📈 BigData Junction

SQL Basics

Relevant Materials #

What is SQL? #

Structured Query Language (/ˈsiːkwəl/) is a highly standardized syntax for performing operations on a database.

Terminology #

SQL databases are a set of named relations, or tables, that describe the relationship between attributes. You can think of attributes as the columns of the table, and each record (also known as a tuple) being one row in the table.

Relations are composed of:

  • A schema, which is the description of the table. Schemas are fixed, with unique attribute names and atomic types (integer, text, etc.).
  • The instance, which is the set of data that satisfy the schema. Instances can frequently change (whenever a row is added or updated), as long as any additions are consistent with the schema.

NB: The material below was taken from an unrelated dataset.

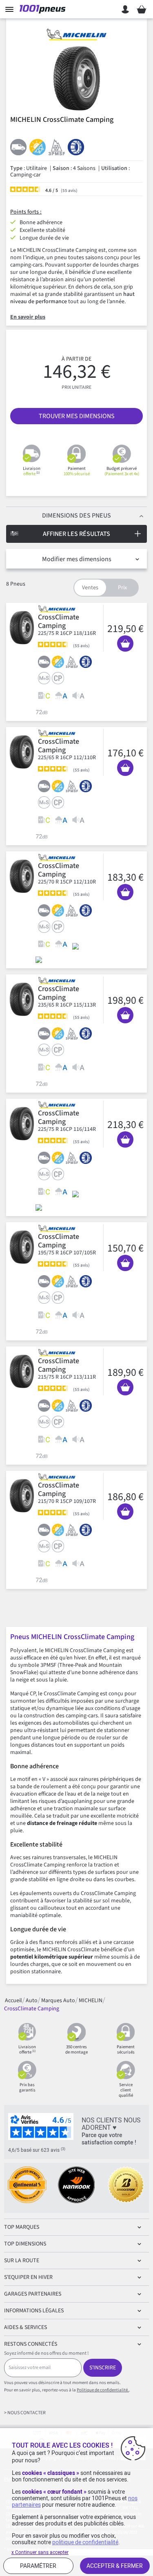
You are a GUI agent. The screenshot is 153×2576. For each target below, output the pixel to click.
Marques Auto (58, 2000)
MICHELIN (90, 2000)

As an example for using this terminology: if we add a column to the table, we can say that “we updated the schema of the relation to include an additional attribute”.

A note on looking up SQL things online #

The SQL syntax and features we cover in this course are known as “standard SQL”, whose specifications can be found here.

In the wild, there are many implementations of SQL (like SQLite, MySQL, MariaDB), which may have an extended feature set or slightly different syntax. We will generally stay away from these extended features, and you do not need to know them for now.

If you’re struggling to find relevant information, I would recommend prepending “sqlite” to the front of your search query (e.g. “sqlite how to create a table”). We use SQLite in Project 1, and for most things it’s safe to assume that the syntax will be what we’re looking for. Read more about SQL vs SQLite here.

Running SQL queries #

You will install sqlite3 in Project 1. Once you’ve installed it, you can run sqlite3 in your terminal to start an interactive session, or run sqlite3 database.db to read from a file named database.db. Once in the session, you can also run .read file.sql to run queries written in the file file.sql, or run .schema to get schema information for the current database.

In a pinch, the CS61A online interpreter also works great, and has a built-in visualizer that’s especially useful for exploring aggregation.

Pedagogy note #

Don’t get too hung up on the syntax, or remembering how to use every small feature of SQL. The language itself is only a small part of this course- for most of our time, we’ll discuss how to actually implement the features you use here.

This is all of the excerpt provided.